Exercise
Reproduce every one of the records below word for word, keeping each line as it stands.

Data for this task
▼

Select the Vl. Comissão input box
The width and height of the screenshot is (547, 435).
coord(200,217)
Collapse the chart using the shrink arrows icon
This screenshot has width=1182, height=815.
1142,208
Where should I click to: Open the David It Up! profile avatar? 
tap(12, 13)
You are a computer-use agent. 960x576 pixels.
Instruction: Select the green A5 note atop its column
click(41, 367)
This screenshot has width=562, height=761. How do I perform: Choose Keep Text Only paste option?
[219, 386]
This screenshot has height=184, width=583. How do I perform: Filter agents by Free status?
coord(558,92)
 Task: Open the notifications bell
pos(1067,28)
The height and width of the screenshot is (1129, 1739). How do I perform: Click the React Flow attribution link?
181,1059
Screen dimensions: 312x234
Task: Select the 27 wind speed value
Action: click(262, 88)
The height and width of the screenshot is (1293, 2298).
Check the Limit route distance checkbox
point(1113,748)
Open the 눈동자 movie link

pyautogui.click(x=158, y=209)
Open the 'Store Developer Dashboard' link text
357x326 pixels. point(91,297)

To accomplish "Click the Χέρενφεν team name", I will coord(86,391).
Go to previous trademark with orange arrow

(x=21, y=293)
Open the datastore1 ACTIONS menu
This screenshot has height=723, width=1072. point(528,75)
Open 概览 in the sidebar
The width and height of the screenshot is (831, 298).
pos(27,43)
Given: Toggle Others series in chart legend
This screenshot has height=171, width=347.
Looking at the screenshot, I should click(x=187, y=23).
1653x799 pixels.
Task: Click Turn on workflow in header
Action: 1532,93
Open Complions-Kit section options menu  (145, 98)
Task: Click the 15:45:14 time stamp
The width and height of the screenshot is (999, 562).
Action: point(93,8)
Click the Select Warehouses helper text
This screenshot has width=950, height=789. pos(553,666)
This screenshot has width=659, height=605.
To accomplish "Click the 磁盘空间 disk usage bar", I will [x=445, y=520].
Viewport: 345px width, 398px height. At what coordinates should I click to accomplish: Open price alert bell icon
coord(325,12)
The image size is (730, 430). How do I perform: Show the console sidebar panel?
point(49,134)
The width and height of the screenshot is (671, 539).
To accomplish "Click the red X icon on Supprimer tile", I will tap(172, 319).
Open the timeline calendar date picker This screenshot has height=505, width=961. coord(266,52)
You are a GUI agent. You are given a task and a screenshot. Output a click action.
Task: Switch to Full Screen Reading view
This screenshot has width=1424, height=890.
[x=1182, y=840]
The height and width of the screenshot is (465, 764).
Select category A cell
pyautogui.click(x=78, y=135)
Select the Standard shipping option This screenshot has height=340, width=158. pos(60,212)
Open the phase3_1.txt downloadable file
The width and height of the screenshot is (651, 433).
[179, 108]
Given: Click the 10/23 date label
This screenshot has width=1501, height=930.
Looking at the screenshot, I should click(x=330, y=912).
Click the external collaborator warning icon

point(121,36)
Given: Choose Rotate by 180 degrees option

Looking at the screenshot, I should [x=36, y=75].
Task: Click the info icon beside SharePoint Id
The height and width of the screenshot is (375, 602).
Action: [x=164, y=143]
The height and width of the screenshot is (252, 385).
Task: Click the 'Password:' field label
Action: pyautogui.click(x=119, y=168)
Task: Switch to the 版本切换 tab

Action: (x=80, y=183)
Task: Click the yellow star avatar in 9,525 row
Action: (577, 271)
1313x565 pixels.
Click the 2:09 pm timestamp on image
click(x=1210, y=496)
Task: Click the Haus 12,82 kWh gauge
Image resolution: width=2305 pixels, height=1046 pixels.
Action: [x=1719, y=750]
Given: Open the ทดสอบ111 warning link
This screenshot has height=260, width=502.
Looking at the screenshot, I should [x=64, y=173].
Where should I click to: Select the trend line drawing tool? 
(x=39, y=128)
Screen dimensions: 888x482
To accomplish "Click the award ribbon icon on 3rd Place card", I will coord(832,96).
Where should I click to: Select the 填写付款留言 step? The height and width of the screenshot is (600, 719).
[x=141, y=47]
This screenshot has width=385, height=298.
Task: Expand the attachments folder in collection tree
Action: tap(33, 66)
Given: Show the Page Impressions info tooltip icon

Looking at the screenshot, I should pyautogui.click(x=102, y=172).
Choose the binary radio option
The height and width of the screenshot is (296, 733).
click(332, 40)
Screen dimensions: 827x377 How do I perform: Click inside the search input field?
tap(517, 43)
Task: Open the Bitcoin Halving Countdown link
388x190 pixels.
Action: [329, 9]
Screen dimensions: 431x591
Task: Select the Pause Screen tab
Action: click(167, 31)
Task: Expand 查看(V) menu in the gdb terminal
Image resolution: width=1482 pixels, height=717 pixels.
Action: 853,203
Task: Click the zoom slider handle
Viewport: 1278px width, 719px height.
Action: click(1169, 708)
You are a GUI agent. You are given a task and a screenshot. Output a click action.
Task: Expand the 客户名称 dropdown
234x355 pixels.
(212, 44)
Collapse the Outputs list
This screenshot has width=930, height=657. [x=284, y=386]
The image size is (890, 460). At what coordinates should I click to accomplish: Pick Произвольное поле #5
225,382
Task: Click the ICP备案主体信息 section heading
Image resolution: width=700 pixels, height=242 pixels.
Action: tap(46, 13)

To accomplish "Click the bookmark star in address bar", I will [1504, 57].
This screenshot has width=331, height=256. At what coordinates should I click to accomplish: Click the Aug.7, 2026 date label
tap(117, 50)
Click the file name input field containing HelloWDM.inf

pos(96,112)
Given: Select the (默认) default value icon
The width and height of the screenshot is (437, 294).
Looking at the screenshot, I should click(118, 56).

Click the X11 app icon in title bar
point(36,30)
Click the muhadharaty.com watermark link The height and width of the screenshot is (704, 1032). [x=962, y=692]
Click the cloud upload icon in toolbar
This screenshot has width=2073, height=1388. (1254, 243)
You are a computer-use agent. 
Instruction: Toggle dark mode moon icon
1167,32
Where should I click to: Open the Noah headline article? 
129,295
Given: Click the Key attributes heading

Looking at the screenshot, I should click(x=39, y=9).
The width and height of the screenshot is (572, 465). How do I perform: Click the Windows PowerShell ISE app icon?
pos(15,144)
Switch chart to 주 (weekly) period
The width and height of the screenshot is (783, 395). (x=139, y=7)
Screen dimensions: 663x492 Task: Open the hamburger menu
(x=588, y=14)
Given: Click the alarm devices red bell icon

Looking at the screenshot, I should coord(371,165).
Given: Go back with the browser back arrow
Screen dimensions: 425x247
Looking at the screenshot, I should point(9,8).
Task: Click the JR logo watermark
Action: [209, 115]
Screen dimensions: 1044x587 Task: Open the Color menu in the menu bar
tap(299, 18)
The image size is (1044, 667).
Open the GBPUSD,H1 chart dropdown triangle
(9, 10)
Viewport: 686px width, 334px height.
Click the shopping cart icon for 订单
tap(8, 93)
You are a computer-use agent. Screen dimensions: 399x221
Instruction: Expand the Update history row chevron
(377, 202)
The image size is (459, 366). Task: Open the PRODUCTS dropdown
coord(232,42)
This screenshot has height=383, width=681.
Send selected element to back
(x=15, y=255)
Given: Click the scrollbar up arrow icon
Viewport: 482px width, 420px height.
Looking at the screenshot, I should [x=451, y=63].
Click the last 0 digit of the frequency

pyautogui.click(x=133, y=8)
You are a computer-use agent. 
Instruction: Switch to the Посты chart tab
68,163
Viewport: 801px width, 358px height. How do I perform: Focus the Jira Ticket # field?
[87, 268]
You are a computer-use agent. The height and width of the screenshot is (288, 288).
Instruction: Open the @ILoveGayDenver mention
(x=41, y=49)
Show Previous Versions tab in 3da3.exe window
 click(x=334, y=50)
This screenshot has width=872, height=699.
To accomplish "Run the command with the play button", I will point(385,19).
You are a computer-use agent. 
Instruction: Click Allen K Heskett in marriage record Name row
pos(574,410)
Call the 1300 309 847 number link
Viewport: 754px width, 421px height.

▲

In response
Select the Vl. Comissão input box
The width and height of the screenshot is (547, 435).
coord(200,217)
Collapse the chart using the shrink arrows icon
This screenshot has width=1182, height=815.
1142,208
Where should I click to: Open the David It Up! profile avatar? 
tap(12, 13)
You are a computer-use agent. 960x576 pixels.
Instruction: Select the green A5 note atop its column
click(41, 367)
This screenshot has width=562, height=761. How do I perform: Choose Keep Text Only paste option?
[219, 386]
This screenshot has height=184, width=583. How do I perform: Filter agents by Free status?
coord(558,92)
 Task: Open the notifications bell
pos(1067,28)
The height and width of the screenshot is (1129, 1739). How do I perform: Click the React Flow attribution link?
181,1059
Screen dimensions: 312x234
Task: Select the 27 wind speed value
Action: click(262, 88)
The height and width of the screenshot is (1293, 2298).
Check the Limit route distance checkbox
point(1113,748)
Open the 눈동자 movie link

pyautogui.click(x=158, y=209)
Open the 'Store Developer Dashboard' link text
357x326 pixels. point(91,297)

To accomplish "Click the Χέρενφεν team name", I will coord(86,391).
Go to previous trademark with orange arrow

(x=21, y=293)
Open the datastore1 ACTIONS menu
This screenshot has height=723, width=1072. point(528,75)
Open 概览 in the sidebar
The width and height of the screenshot is (831, 298).
pos(27,43)
Given: Toggle Others series in chart legend
This screenshot has height=171, width=347.
Looking at the screenshot, I should click(x=187, y=23).
1653x799 pixels.
Task: Click Turn on workflow in header
Action: 1532,93
Open Complions-Kit section options menu  (145, 98)
Task: Click the 15:45:14 time stamp
The width and height of the screenshot is (999, 562).
Action: point(93,8)
Click the Select Warehouses helper text
This screenshot has width=950, height=789. pos(553,666)
This screenshot has width=659, height=605.
To accomplish "Click the 磁盘空间 disk usage bar", I will [x=445, y=520].
Viewport: 345px width, 398px height. At what coordinates should I click to accomplish: Open price alert bell icon
coord(325,12)
The image size is (730, 430). How do I perform: Show the console sidebar panel?
point(49,134)
The width and height of the screenshot is (671, 539).
To accomplish "Click the red X icon on Supprimer tile", I will tap(172, 319).
Open the timeline calendar date picker This screenshot has height=505, width=961. coord(266,52)
You are a GUI agent. You are given a task and a screenshot. Output a click action.
Task: Switch to Full Screen Reading view
This screenshot has width=1424, height=890.
[x=1182, y=840]
The height and width of the screenshot is (465, 764).
Select category A cell
pyautogui.click(x=78, y=135)
Select the Standard shipping option This screenshot has height=340, width=158. pos(60,212)
Open the phase3_1.txt downloadable file
The width and height of the screenshot is (651, 433).
[179, 108]
Given: Click the 10/23 date label
This screenshot has width=1501, height=930.
Looking at the screenshot, I should click(x=330, y=912).
Click the external collaborator warning icon

point(121,36)
Given: Choose Rotate by 180 degrees option

Looking at the screenshot, I should [x=36, y=75].
Task: Click the info icon beside SharePoint Id
The height and width of the screenshot is (375, 602).
Action: [x=164, y=143]
The height and width of the screenshot is (252, 385).
Task: Click the 'Password:' field label
Action: pyautogui.click(x=119, y=168)
Task: Switch to the 版本切换 tab

Action: (x=80, y=183)
Task: Click the yellow star avatar in 9,525 row
Action: (577, 271)
1313x565 pixels.
Click the 2:09 pm timestamp on image
click(x=1210, y=496)
Task: Click the Haus 12,82 kWh gauge
Image resolution: width=2305 pixels, height=1046 pixels.
Action: [x=1719, y=750]
Given: Open the ทดสอบ111 warning link
This screenshot has height=260, width=502.
Looking at the screenshot, I should [x=64, y=173].
Where should I click to: Select the trend line drawing tool? 
(x=39, y=128)
Screen dimensions: 888x482
To accomplish "Click the award ribbon icon on 3rd Place card", I will coord(832,96).
Where should I click to: Select the 填写付款留言 step? The height and width of the screenshot is (600, 719).
[x=141, y=47]
This screenshot has width=385, height=298.
Task: Expand the attachments folder in collection tree
Action: tap(33, 66)
Given: Show the Page Impressions info tooltip icon

Looking at the screenshot, I should pyautogui.click(x=102, y=172).
Choose the binary radio option
The height and width of the screenshot is (296, 733).
click(332, 40)
Screen dimensions: 827x377 How do I perform: Click inside the search input field?
tap(517, 43)
Task: Open the Bitcoin Halving Countdown link
388x190 pixels.
Action: [329, 9]
Screen dimensions: 431x591
Task: Select the Pause Screen tab
Action: click(167, 31)
Task: Expand 查看(V) menu in the gdb terminal
Image resolution: width=1482 pixels, height=717 pixels.
Action: 853,203
Task: Click the zoom slider handle
Viewport: 1278px width, 719px height.
Action: click(1169, 708)
You are a GUI agent. You are given a task and a screenshot. Output a click action.
Task: Expand the 客户名称 dropdown
234x355 pixels.
(212, 44)
Collapse the Outputs list
This screenshot has width=930, height=657. [x=284, y=386]
The image size is (890, 460). At what coordinates should I click to accomplish: Pick Произвольное поле #5
225,382
Task: Click the ICP备案主体信息 section heading
Image resolution: width=700 pixels, height=242 pixels.
Action: tap(46, 13)

To accomplish "Click the bookmark star in address bar", I will [1504, 57].
This screenshot has width=331, height=256. At what coordinates should I click to accomplish: Click the Aug.7, 2026 date label
tap(117, 50)
Click the file name input field containing HelloWDM.inf

pos(96,112)
Given: Select the (默认) default value icon
The width and height of the screenshot is (437, 294).
Looking at the screenshot, I should click(118, 56).

Click the X11 app icon in title bar
point(36,30)
Click the muhadharaty.com watermark link The height and width of the screenshot is (704, 1032). [x=962, y=692]
Click the cloud upload icon in toolbar
This screenshot has width=2073, height=1388. (1254, 243)
You are a computer-use agent. 
Instruction: Toggle dark mode moon icon
1167,32
Where should I click to: Open the Noah headline article? 
129,295
Given: Click the Key attributes heading

Looking at the screenshot, I should click(x=39, y=9).
The width and height of the screenshot is (572, 465). How do I perform: Click the Windows PowerShell ISE app icon?
pos(15,144)
Switch chart to 주 (weekly) period
The width and height of the screenshot is (783, 395). (x=139, y=7)
Screen dimensions: 663x492 Task: Open the hamburger menu
(x=588, y=14)
Given: Click the alarm devices red bell icon

Looking at the screenshot, I should coord(371,165).
Given: Go back with the browser back arrow
Screen dimensions: 425x247
Looking at the screenshot, I should point(9,8).
Task: Click the JR logo watermark
Action: [209, 115]
Screen dimensions: 1044x587 Task: Open the Color menu in the menu bar
tap(299, 18)
The image size is (1044, 667).
Open the GBPUSD,H1 chart dropdown triangle
(9, 10)
Viewport: 686px width, 334px height.
Click the shopping cart icon for 订单
tap(8, 93)
You are a computer-use agent. Screen dimensions: 399x221
Instruction: Expand the Update history row chevron
(377, 202)
The image size is (459, 366). Task: Open the PRODUCTS dropdown
coord(232,42)
This screenshot has height=383, width=681.
Send selected element to back
(x=15, y=255)
Given: Click the scrollbar up arrow icon
Viewport: 482px width, 420px height.
Looking at the screenshot, I should [x=451, y=63].
Click the last 0 digit of the frequency

pyautogui.click(x=133, y=8)
You are a computer-use agent. 
Instruction: Switch to the Посты chart tab
68,163
Viewport: 801px width, 358px height. How do I perform: Focus the Jira Ticket # field?
[87, 268]
You are a computer-use agent. The height and width of the screenshot is (288, 288).
Instruction: Open the @ILoveGayDenver mention
(x=41, y=49)
Show Previous Versions tab in 3da3.exe window
 click(x=334, y=50)
This screenshot has width=872, height=699.
To accomplish "Run the command with the play button", I will point(385,19).
You are a computer-use agent. 
Instruction: Click Allen K Heskett in marriage record Name row
pos(574,410)
Call the 1300 309 847 number link
Viewport: 754px width, 421px height.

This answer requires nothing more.